Tras un año liderando la oficina, hoy forma a sus primeros líderes:  Jeferson L., quien “creyó en mi liderazgo, confió en mí y ya está a un paso de partir con su propio equipo y también Richard S. Convertirme en empresario fue muy bueno, pero, formar uno es mejor todavía”, expresa.

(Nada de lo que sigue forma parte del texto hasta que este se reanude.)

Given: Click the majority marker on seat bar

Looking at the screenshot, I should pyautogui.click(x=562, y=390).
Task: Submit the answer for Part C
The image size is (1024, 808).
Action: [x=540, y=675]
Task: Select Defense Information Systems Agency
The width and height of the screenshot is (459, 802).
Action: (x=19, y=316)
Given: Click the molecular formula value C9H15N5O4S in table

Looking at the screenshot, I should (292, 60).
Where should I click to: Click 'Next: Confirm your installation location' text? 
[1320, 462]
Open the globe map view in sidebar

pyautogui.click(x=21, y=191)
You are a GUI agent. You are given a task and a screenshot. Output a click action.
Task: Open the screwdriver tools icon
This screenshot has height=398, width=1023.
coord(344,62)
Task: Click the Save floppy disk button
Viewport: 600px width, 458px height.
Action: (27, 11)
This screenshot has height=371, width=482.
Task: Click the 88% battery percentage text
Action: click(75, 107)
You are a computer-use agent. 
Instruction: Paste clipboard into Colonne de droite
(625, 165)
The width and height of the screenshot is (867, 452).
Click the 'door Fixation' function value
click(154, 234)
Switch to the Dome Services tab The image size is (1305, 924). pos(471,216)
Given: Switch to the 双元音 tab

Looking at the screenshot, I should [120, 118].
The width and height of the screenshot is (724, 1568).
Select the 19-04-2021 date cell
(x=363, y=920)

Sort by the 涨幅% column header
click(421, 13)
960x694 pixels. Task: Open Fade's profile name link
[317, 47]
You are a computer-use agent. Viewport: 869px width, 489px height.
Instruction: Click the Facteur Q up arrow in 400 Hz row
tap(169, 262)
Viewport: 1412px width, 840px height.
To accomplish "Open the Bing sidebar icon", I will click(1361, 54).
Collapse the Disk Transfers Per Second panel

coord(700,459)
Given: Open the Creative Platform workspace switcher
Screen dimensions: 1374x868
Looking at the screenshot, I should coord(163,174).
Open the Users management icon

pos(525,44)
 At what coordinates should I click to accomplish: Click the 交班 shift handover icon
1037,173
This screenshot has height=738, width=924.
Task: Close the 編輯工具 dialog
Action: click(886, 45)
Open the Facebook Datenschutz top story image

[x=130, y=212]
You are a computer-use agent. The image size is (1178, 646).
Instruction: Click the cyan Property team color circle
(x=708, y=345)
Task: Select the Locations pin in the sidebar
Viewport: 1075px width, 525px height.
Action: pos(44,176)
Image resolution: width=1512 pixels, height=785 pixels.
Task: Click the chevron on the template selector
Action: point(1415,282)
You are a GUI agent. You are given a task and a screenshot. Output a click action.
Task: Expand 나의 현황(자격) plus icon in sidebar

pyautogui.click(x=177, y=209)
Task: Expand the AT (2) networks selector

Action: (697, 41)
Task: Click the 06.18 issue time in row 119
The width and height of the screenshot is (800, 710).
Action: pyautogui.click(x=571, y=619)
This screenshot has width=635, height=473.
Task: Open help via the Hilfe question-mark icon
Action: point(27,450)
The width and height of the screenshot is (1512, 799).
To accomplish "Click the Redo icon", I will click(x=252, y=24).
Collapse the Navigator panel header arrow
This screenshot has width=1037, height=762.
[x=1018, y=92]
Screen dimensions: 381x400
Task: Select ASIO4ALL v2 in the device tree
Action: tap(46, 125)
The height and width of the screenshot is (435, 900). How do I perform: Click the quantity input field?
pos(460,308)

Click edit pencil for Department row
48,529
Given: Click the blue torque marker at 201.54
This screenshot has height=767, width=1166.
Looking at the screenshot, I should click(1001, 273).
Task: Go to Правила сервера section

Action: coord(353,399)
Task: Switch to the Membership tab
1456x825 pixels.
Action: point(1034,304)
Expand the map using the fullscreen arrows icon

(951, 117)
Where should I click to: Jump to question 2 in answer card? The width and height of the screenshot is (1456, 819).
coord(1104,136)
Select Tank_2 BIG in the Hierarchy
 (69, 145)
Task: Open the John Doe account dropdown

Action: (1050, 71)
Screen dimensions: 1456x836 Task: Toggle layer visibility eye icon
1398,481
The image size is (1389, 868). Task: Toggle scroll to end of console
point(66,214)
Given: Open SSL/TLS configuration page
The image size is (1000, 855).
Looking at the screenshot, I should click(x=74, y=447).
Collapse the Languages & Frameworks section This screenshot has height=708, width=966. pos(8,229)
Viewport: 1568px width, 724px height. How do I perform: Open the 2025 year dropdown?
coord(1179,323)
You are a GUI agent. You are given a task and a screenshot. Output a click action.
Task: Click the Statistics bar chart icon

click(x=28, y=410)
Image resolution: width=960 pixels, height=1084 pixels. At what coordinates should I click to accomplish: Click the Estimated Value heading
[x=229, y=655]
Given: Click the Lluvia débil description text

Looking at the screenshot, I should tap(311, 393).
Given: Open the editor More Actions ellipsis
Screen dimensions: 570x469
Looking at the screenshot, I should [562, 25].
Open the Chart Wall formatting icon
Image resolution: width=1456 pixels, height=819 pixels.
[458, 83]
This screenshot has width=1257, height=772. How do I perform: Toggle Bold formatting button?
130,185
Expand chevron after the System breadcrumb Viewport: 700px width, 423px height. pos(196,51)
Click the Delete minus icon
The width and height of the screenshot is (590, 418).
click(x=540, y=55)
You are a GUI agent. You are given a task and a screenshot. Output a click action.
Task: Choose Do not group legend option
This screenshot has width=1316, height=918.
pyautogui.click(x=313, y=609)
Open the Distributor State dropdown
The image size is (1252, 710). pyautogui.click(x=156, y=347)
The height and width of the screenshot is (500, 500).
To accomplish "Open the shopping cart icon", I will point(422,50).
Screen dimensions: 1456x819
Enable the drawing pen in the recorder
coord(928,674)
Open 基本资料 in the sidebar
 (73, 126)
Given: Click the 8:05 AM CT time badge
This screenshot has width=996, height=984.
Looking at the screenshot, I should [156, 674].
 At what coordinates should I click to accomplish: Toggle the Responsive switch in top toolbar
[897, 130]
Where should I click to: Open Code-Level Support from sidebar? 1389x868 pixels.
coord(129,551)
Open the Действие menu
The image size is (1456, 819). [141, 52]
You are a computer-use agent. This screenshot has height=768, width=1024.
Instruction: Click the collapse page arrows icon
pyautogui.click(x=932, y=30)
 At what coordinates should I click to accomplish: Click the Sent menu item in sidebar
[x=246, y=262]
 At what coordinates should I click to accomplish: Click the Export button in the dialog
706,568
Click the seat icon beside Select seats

Define su presente en 3 años de desarrollo, un equipo maravilloso y motivador, y progreso continuo: “Estoy muy feliz por lo que viene sucediendo en mi vida. Gracias a Dios, mi padre y mi madre están bien. Las cosas han cambiado en casa. He realizado algunos de mis sueños y todavía tengo muchos más por realizar. Siempre quise tener esta calidad de vida, ayudar a las personas y mostrarles que todo es posible. En 2018, seguiré formando nuevos líderes y otros 2 equipos más”.

Por último, agradece a todos aquellos que forman parte de este crecimiento: “Principalmente a Israel quien me lideró, por el ejemplo que fue para mí, por toda la paciencia de formarme y hacerme ser el hombre que soy hoy. A Alessandro R., quien pasó varios momentos conmigo aconsejándome, mostrándome un camino victorioso. A Jeferson L. que siempre estuvo a mi lado. A Raúl, Gerardo y  Mauricio, siempre gracias. Y por supuesto, agradezco a todo el equipo de la oficina de Santo André por la alegría que tienen de estar aquí y acompañarme todos los días”.